When using tried and true data sets that have been collected through traditional methods, such as surveys, targeted focus groups, and experimental tests, researchers have the benefit of a thorough understanding of what is (and is not) included in the data collection and analysis process. In other words, researchers know exactly how the data are collected, how the sample compares to the larger population, how the key variables are operationalized, and what conclusions they can safely draw from the results.
The volume, velocity, and variety of today’s new data sources means that often such foundational knowledge is obscured. Data sets are long but “thin”; they lack meaning or generalizability. Relying on algorithm-driven data science analytics without a firm understanding of the underlying assumptions can lead to false generalizations and poor decisions.
At FMG, we often offset this risk by pairing our quantitative research with “thick” qualitative methods to ensure that we are getting a sense of the whole picture—not just what the numbers are telling us.

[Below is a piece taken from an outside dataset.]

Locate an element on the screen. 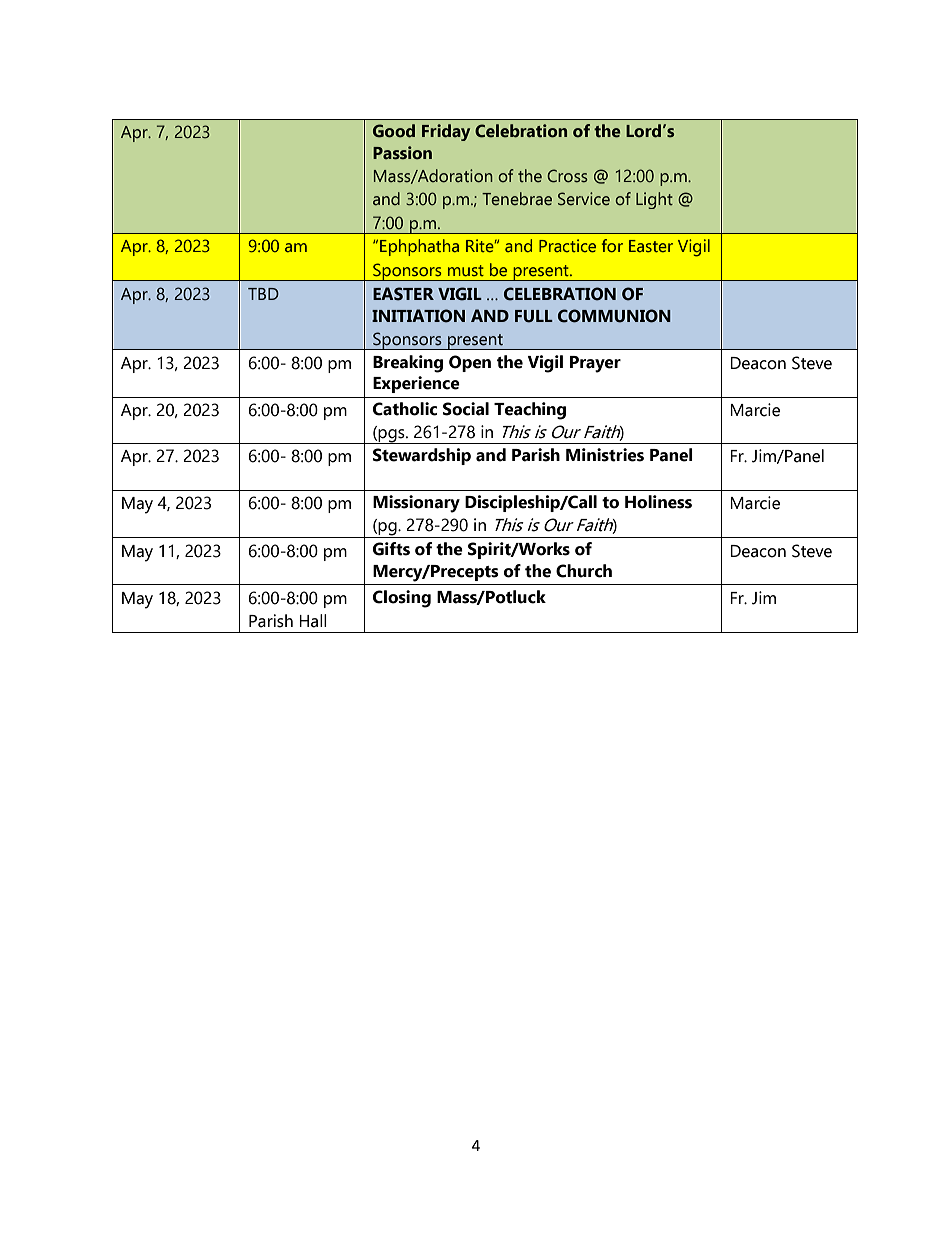  Closing is located at coordinates (402, 599).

Three Guidelines to Implementing Thick Data
1. Understand potential data limitations and biases
Sometimes data biases fall along well-known cleavages, which can easily be corrected by reweighting the research sample to better reflect the population. For example, when we collected data for a study on seat belt usage for the National Highway Traffic Safety Administration, we found that young males—a demographic known for risk-taking behavior—were underrepresented in our data collection. We took this into account during analysis, so we did not misrepresent total seat belt usage based on the limitations of our sample.
But potential biases may be less obvious in new sources of data. For instance, one recent FMG study was tasked with calculating tipping income from credit card transaction data. However, our parallel qualitative inquiry into tipping behavior revealed substantial variation by form of transaction (cash versus credit). Without this additional “thick” information, our final conclusions could have been biased by thinking that this “thin” data set was representative of the whole story.
2. Consider the results in context (and alternative interpretations)
Seemingly irrational behavior, or sudden “blips” in long-established trends, should not be discarded out of hand or held up as completely novel findings without context. Instead, they should be opportunities for deeper discovery.
For example, FMG is very proud of the success of our tobacco reduction campaigns, including our work supporting the FDA Real Cost campaign. However, we would be remiss if we focused only on these successes and overlooked the possibility of replacement (and not reduction) of tobacco use for many young adults. As such, some of our recent work has explicitly focused on outreach and research related to topics such as public understanding of the relative harm of e-cigarettes in comparison to traditional cigarettes.
3. Make sure next steps are grounded in experience
Finally, researchers need to recognize that they are not alone in their endeavors: it is important to obtain buy-in from the individuals who will ultimately be responsible for implementing any potential findings, recommendations, or next steps. As most practitioners are not comfortable with blindly following a report produced by a computer and a data scientist, it is important for researchers to include these practitioners along the way, not just in the final stages.
When working with the U.S. Department of Agriculture (USDA), FMG ensured that stakeholders were involved in delivering a successful final product that was rooted in their experience. We worked collaboratively with agency experts throughout the process—from research planning to interpretation of results to making decisions based on the research.
Researchers and data scientists alike need to ensure that we are meeting client and stakeholder needs by using new sources of data. However, we must temper the use of these new sources with a thorough understanding of any potential biases, gaps, or limitations that may be hidden in these new sources. Only by linking the breadth of big data with thick understanding will we best inform our clients’ needs.